◆ Activity list ◆
a - Using the article about Pi's healthy eating campaign, answer these:
(i) When did Pi reopen after its renovations?
(ii) Which mental illness does the article say has a higher death rate than any other?
(iii) What weekly rate of weight loss did the program book handed out at the launch recommend?
b - Write the next part of the article about Pi's healthy eating campaign, starting after its last sentence.

--- Text section ---

Pi’s new healthy approach highlights the problem with our fixation on weight

With the new Pi Restaurant opening this Semester, along with the “New Year New Me” program, Aoife Mawn takes a look behind the messages around healthy eating.

The science buildings sole restaurant, Pi, reopened after renovations at the end of January, with healthy food options and weight loss as their number one selling points. Riding on the New Year's resolutions train, staff handed out various leaflets and booklets that gave tips on how to lose weight most effectively, food diaries to help you count calories, and advertisements for high fibre low-calorie muck. All of this fanfare focused solely on the students physical health; wildly ignoring, and perhaps even damaging, their mental wellbeing. It’s irresponsible to open a “healthy” restaurant if the mantra is to convince all your patrons that they need to lose weight.

Often, it seems, New Year’s resolutions focus solely on our ambitions to lose weight, get into a certain dress size, clear up our skin or go to the gym four times a week, all to look better, without ever really thinking about the slippery slope that can be for some people. Eating disorders can manifest in someone at any age, and in any social group. They often strike the people that seem to have their lives most in order. Anorexia nervosa also has a higher death rate than any other mental illness, as what begins as a mental fixation soon develops into physical illness. Various studies carried out into the causes of eating disorders have been inconclusive, but with a spike in diagnoses in recent years, social media and an ever increasing obsession with having the perfect life and body seem to be major culprits.

This is precisely why Pi’s new mantra is so disheartening. One of the many “healthy” leaflets that were handed out at the launch was a program book that contained the quote “aim for 1-2lbs (0.5-1kg) weight loss per week - this is a safe rate of weight lose and you are more likely to keep the weight off than if you lose it more quickly”. There was no mention of this being a choice, it is simply assumed that everyone is and should be trying to lose weight. For someone who is struggling with disordered eating, this kind of wording and messaging, especially as it is so heavily pushed, could be extremely damaging. If this person is already underweight, losing two pounds a week could be dangerous, and it should not be advertised as the best way to keep weight off. Also, once the disorder has fully taken hold, it is hard for one to differentiate the sheer amount of weight they are losing. Worth noting too, is the fact that there is no information in the booklet about positive weight gain, muscle tone or the psychological benefits of eating healthier. It is all about being as skinny as possible, it seems.

--- Source information ---

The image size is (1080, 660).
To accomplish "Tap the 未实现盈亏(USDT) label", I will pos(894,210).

---
--- Source information ---

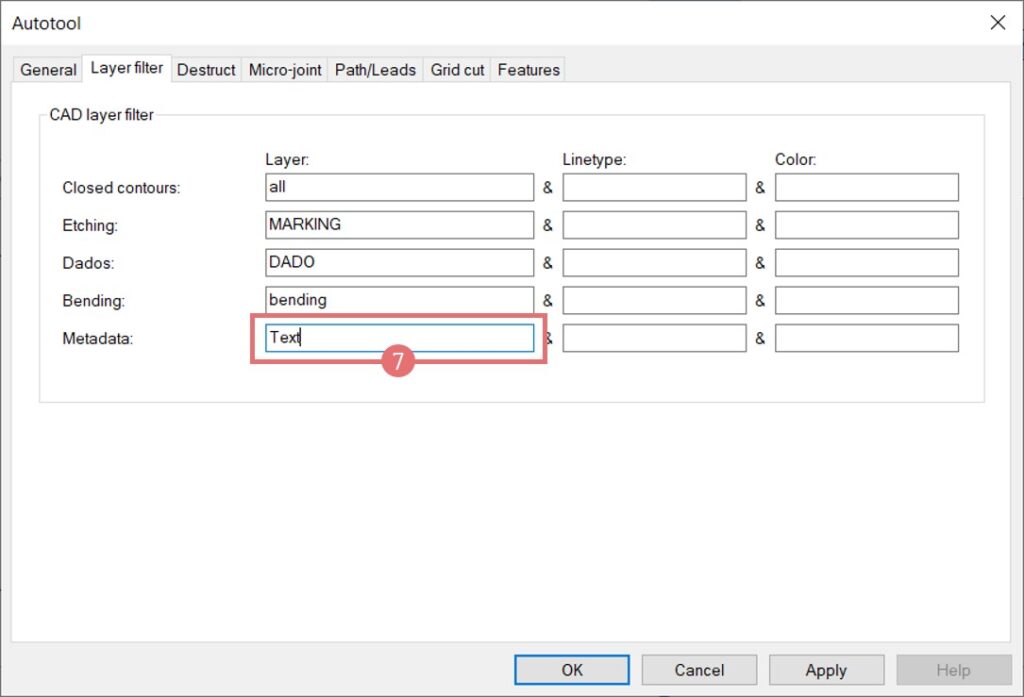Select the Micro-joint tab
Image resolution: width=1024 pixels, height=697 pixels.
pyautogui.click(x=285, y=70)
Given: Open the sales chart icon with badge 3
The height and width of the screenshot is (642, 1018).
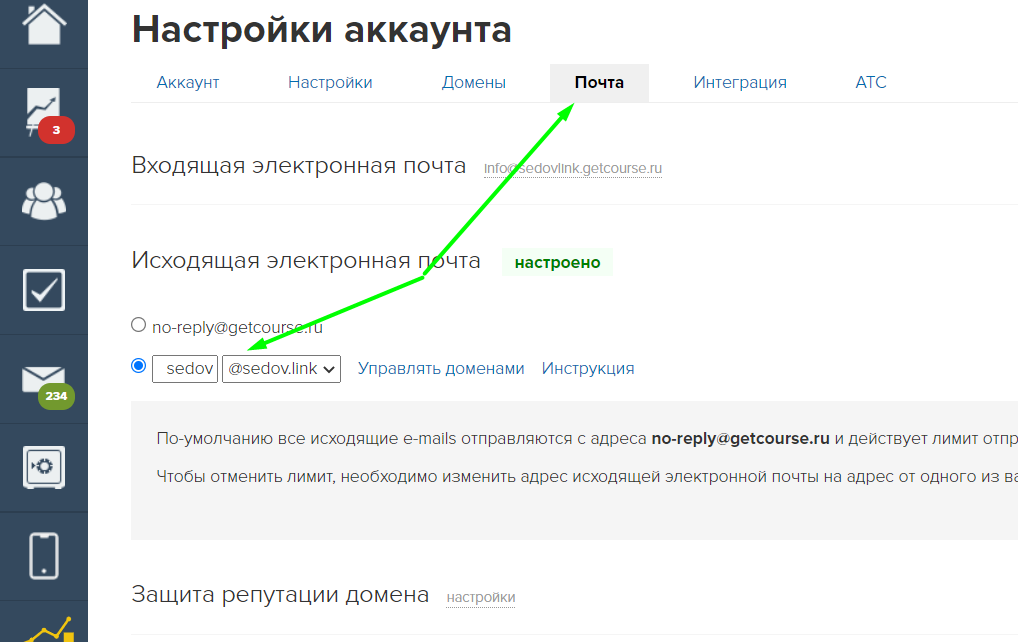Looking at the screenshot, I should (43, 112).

---
--- Source information ---

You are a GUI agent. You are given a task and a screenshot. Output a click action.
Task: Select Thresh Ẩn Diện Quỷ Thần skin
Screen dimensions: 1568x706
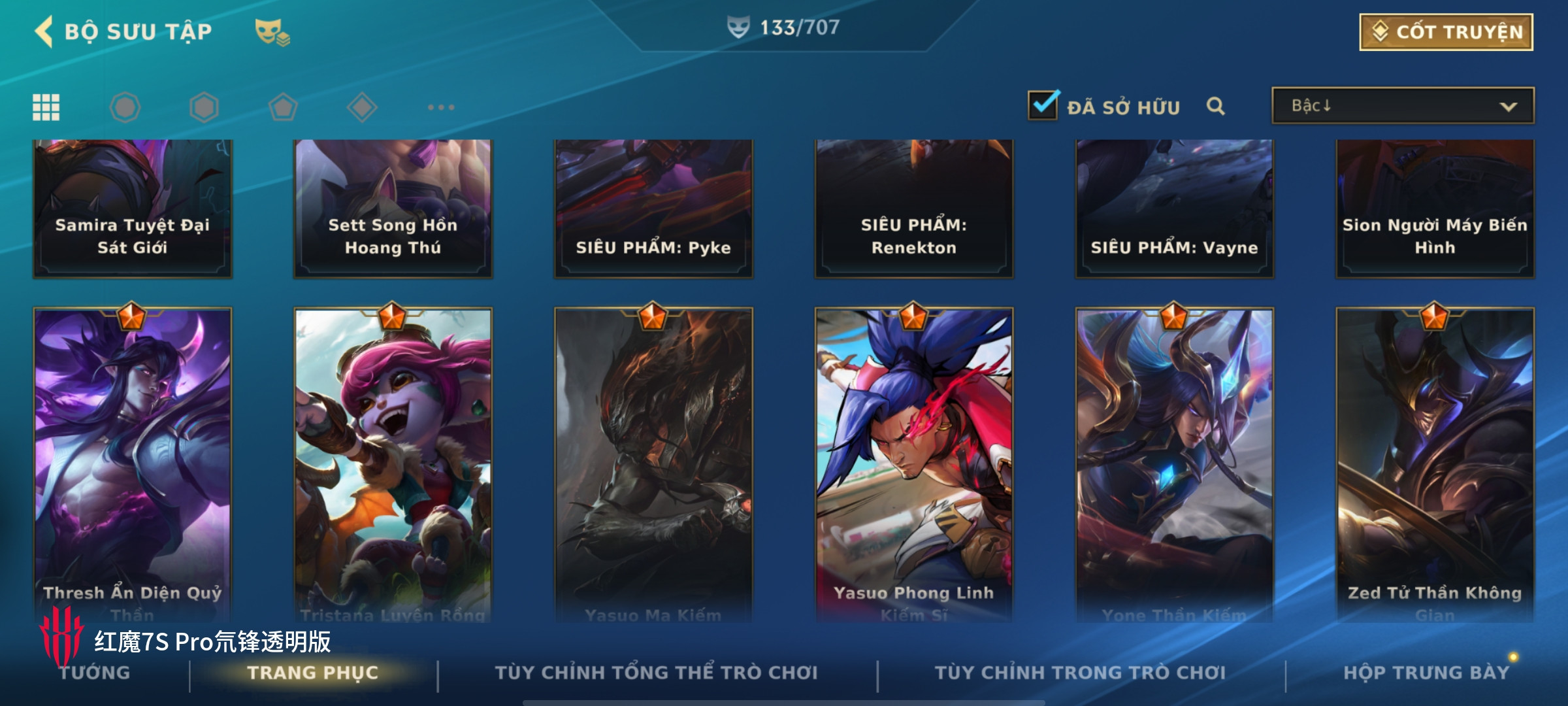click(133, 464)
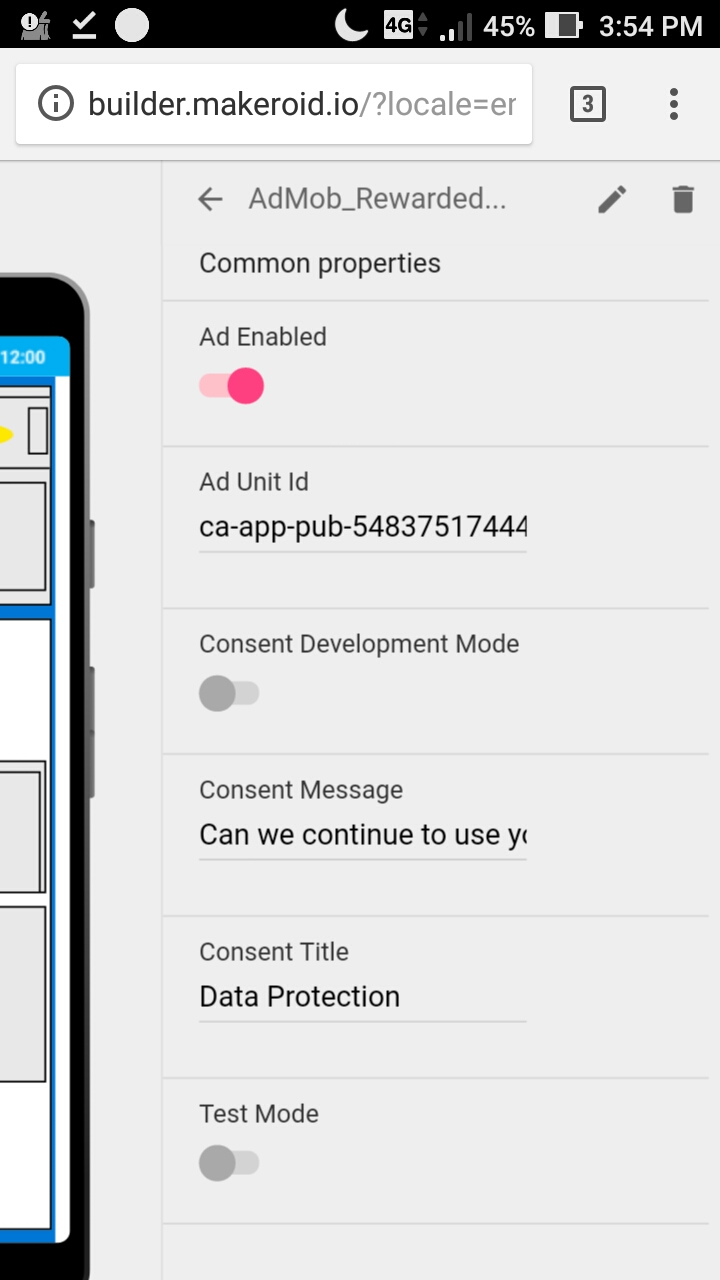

---

◆ Responses in order ◆
a -
(i) At the end of January.
(ii) Anorexia nervosa.
(iii) 1-2lbs (0.5-1kg) per week.

b -
On the back of the program, they give details on how to contact nutritionists, mentioning how they are committed to “delivering a service that will contribute to the health and wellbeing of all our customers”, without ever mentioning how the material in their literature could be unsettling or triggering for someone who is struggling with body dysmorphia or disordered eating. They also advise limiting our fat intake “so it doesn’t impact on our waistlines!” That is all well and good, but instead of focusing on body image, emphasis could just as easily have been put on high cholesterol levels or heart disease, both of which are also caused by high fat intake.

In a university filled with stressed students looking for coping mechanisms, this kind of messaging is risky. Often, eating disorders develop from a need for control, which people think restricting food can give them. By telling students they need to cut down on certain nutrients to avoid weight gain, they are ultimately risking students going too far and completely cutting out food groups for fear of getting fat. Instead of discussing restriction and cutting down on what would be considered ‘bad’ food in order to avoid weight gain, Pi should promote the ways in which a healthy diet is beneficial to our mental health instead. Why is it simply our physical shape that is being focused on as most important?

What Pi should be doing is promoting an all round healthy and balanced lifestyle that is achievable for students. It is simply not feasible to expect a student to consistently follow a healthy routine every single day. In reality, we should be aiming to live as healthily as possible, but not beating ourselves up if we have a ‘pizza and junk food on the couch’ kind of day. Balance is what is really key, and instead of focusing solely on keeping thin, fit and uber healthy, all for the sake of vanity, we should be trying to choose the options that we know will make us happier in the long run. Often, eating disorders develop through an obsession with healthy eating, also known as orthorexia. This makes family and friends think that they are simply in a focused pursuit of a healthy body, when in reality this quest is a disguise for anorexia or other eating disorders. Through a promotion of fixating on eating clean and obsessively healthy in order to look your best, this new strategy by Pi is straddling a dangerous line, one that is only too easily crossed.